Scritto da Vincenzo Vita

I testi e gli ipertesti di Danilo Alessi

L’altra riva del mare, l’ultimo sforzo letterario di Danilo Alessi, ha le sembianze di un ipertesto. Non è, infatti, solo un flusso narrativo con un unico baricentro. Convergono, invece, in uno scritto assai articolato e colto, elementi diversi: sintomi di un modello di scrittura multipla.

In questo c’è un rinvio semantico alle migliori serie televisive, dove i fili si ritrovano e si allontanano, formando un mosaico – quando riesce – coinvolgente.

Convivono, attorno alla scena principale rappresentata dall’intreccio amoroso tra Nilo e Mimosa, fascinazioni per la bellezza dell’isola d’Elba – il cuore pulsante della faccenda – e ricostruzioni storiche accuratissime. Il tutto in un contesto in cui i particolari diventano protagonisti, siano essi una torre o un orologio rotto in cima ad una Chiesa, un concerto di un trio d’archi o un vino pregiato in una tavola imbandita con i cibi locali.

Sullo sfondo l’orgoglio che solo i nativi di un’isola riescono ad avere, per di più del luogo magico che mozza il fiato quando l’aereo della tratta Roma-Milano passa sul Mar Tirreno, e in cui – peraltro- albergò Napoleone Bonaparte. Ei fu, com’è noto, la personalità più importante lungo diversi secoli e i sistemi politici, nonché i codici delle leggi, sono tuttora debitori dell’Imperatore sconfitto, ma mai davvero vinto. Napoleone è morto, ma il bonapartismo sta prevalendo nelle attuali tendenze autoritarie degli e negli assetti istituzionali.
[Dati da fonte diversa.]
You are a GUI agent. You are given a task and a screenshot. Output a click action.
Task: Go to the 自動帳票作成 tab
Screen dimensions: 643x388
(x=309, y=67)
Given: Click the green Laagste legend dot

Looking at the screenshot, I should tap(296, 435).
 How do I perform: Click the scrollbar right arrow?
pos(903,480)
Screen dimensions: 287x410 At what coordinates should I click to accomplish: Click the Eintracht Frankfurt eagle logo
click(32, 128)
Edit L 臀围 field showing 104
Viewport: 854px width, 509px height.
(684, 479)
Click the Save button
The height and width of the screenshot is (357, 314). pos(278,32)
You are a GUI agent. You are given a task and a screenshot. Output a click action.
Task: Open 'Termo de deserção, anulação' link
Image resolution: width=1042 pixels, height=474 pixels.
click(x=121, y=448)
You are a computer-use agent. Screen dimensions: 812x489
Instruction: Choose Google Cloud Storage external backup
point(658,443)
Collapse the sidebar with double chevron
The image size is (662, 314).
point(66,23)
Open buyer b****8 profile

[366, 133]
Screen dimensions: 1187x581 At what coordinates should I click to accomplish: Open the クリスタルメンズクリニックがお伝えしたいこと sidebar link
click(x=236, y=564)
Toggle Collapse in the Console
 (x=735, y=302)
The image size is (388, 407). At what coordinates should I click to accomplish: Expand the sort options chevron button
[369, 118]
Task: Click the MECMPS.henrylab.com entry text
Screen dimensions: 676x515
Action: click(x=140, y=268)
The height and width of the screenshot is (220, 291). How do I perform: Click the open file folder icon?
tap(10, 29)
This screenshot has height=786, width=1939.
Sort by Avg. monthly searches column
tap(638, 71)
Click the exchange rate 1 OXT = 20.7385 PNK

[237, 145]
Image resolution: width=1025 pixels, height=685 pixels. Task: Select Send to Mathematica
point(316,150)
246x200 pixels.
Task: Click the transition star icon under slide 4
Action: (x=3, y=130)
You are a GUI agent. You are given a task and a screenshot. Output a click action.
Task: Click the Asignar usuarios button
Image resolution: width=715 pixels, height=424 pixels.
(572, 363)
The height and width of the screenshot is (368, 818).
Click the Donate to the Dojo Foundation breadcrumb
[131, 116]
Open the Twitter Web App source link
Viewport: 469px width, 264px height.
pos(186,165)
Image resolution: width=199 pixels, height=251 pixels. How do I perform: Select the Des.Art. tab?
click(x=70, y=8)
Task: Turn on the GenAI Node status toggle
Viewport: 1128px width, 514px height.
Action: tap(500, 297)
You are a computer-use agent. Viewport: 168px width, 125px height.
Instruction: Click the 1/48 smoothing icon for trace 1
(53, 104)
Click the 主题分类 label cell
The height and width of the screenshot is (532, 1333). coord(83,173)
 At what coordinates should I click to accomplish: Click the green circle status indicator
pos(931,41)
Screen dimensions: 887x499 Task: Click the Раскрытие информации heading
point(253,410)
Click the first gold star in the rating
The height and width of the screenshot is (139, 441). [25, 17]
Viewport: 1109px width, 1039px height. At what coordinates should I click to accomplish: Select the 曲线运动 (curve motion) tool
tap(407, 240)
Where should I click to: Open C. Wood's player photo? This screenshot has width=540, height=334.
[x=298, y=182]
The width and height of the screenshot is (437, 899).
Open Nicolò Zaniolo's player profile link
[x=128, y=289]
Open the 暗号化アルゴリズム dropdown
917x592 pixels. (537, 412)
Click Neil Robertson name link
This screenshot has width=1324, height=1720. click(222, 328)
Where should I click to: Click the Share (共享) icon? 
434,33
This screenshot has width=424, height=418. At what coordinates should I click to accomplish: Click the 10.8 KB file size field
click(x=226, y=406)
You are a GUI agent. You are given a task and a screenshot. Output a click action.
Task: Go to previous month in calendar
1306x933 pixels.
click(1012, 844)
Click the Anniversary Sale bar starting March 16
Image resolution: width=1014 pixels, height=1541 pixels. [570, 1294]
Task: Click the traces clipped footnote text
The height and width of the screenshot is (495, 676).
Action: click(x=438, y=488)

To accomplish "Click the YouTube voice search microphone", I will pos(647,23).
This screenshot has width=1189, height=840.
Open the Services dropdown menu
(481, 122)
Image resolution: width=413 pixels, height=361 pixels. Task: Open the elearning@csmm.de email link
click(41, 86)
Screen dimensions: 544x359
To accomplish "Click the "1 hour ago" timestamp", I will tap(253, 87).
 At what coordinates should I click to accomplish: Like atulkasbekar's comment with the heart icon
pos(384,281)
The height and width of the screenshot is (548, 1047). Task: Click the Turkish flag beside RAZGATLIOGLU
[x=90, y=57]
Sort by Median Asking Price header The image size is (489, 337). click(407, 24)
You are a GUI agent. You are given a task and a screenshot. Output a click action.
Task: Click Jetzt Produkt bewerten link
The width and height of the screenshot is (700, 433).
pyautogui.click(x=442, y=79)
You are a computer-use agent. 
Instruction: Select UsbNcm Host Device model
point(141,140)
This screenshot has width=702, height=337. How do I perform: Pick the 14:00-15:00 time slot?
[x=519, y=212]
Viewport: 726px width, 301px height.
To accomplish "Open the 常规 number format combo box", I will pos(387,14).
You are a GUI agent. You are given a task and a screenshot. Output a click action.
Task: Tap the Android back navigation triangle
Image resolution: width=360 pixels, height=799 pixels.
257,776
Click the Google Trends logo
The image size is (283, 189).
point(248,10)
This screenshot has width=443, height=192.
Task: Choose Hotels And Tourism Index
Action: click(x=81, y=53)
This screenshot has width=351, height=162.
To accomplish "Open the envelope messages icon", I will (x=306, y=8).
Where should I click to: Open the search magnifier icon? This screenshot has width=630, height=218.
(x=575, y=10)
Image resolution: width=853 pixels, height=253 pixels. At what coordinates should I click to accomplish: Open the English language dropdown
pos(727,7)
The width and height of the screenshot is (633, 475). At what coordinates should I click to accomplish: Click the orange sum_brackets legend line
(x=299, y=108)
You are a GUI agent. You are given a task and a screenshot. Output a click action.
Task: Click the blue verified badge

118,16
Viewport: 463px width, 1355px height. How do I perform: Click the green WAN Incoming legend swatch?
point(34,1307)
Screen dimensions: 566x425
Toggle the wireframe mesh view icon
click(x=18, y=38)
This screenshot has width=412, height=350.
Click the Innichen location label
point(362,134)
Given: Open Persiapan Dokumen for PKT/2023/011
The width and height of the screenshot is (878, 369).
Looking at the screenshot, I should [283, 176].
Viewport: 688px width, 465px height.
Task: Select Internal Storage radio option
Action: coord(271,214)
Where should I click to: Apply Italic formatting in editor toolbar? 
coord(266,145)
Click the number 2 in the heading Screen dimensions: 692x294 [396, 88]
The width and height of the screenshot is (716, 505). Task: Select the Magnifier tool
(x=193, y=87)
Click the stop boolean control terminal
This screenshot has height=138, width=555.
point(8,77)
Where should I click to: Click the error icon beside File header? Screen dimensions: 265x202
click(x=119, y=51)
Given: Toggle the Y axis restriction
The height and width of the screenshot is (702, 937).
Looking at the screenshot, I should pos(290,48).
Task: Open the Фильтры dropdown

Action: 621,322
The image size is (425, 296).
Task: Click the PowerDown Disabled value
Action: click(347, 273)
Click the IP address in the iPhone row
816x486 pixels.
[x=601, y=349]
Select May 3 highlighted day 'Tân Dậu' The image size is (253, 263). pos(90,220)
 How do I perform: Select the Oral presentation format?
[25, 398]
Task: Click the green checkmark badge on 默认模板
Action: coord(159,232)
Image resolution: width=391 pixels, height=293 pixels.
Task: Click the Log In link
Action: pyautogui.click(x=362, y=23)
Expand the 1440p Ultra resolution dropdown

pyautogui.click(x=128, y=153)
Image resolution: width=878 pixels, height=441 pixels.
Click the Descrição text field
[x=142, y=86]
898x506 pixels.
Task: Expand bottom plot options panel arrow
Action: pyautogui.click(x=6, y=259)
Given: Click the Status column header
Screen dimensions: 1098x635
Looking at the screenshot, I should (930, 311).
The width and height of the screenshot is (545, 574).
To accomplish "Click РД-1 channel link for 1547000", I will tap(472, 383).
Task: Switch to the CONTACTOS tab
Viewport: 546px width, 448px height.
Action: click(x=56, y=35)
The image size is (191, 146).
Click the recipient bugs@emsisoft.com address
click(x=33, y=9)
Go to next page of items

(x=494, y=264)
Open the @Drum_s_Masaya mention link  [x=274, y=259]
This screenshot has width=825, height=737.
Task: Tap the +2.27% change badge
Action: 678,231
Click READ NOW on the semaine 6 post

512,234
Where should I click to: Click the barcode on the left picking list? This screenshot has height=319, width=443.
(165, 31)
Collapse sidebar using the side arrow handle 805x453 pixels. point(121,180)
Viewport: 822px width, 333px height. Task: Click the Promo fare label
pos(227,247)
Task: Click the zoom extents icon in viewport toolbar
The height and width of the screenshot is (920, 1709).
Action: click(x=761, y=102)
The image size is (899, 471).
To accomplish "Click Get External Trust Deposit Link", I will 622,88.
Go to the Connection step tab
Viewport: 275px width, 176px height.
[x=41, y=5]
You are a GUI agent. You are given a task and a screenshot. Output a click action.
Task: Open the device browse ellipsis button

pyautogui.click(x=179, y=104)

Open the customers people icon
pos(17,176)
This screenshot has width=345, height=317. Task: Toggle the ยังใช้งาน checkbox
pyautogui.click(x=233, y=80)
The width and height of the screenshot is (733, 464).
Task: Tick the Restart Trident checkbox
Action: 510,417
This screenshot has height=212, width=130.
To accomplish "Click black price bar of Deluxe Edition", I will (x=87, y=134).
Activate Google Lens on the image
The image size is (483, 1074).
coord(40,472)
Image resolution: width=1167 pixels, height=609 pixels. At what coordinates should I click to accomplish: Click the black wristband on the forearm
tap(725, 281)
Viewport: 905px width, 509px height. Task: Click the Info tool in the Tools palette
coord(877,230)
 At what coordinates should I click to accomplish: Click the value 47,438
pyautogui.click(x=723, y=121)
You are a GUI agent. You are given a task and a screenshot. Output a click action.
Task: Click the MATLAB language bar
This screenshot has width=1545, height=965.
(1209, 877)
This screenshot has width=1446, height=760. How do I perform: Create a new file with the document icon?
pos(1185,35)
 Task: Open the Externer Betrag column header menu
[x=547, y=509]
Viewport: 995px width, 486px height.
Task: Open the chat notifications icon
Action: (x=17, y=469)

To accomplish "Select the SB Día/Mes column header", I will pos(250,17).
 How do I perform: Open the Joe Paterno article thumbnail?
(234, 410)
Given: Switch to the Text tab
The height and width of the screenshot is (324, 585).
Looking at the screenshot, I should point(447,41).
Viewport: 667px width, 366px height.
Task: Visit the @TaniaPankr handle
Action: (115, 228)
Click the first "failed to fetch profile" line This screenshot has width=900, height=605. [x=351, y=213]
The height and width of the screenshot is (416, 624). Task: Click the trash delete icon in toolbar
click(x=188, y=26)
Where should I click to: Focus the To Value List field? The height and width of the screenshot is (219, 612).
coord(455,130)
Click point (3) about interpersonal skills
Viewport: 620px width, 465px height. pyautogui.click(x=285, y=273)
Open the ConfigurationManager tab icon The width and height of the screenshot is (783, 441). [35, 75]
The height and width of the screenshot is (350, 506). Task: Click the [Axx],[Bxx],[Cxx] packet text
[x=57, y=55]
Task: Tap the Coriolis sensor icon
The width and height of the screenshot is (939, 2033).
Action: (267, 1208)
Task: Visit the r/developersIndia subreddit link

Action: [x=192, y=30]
E le origini corse ben si sposavano con le tradizioni elbane, visti pure i numerosi incroci fonetici. Nilo corre tra Roma e l’Elba, ma la Capitale non è scontato che sia così importante. L’isola è un centro, non una periferia.

La vicenda amorosa di Nilo e Mimosa fa pensare all’impianto di qualche film della commedia all’italiana. Anzi, Ettore Scola ne avrebbe tratto alimento per la sua poetica. Perché Nilo e Mimosa rappresentano il volto bello e soggettivamente coinvolto di due persone che stettero insieme, si separarono fino a ritrovarsi (casualmente?), ingaggiando, dopo un affascinante riconoscimento cullato dalle meraviglie dell’isola, un nuovo rapporto. Fino ad un finale un po’ sorprendente, che va gustato da lettrici e lettori senza disvelamenti frettolosi. Ogni romanzo è a suo modo un thriller.

Ma Nilo e Mimosa portano sulla loro pelle, per parafrasare McLuhan, il peso di vite impegnate e certamente non piccolo-borghesi. L’uno impegnatissimo nella vita pubblica: segreteria dell’allora vicepresidente della Camera dei deputati Fabio Mussi, comunità montana, vice-sindaco, sindaco, appassionato dirigente politico. Lei fotoreporter coraggiosa, usa a frequentare territori difficili e pericolosi, dove trasmettere le immagini della realtà mette a rischio la vita. Una professione che descrive un’anima esploratrice e non solo un impegnativo mestiere. Fascino doppio, cui Nilo non è in grado di sottrarsi.

Dunque, persone compiute, dense di sfaccettature, capaci di ridere e di piangere. Assolutamente non banali, come non è banale l’arroventato caleidoscopio dei sensi che ne circonda il rapporto. E dove corrono senza soluzioni di continuità attimi di amore intenso e descrizioni analitiche di monumenti o di piatti sofisticati di locandieri complici e affettuosi. Sì, in questo c’è anche un po’ di Montalbano, nell’assegnare un peso determinante a colazioni, pranzi e cene: espedienti antichi del corteggiamento.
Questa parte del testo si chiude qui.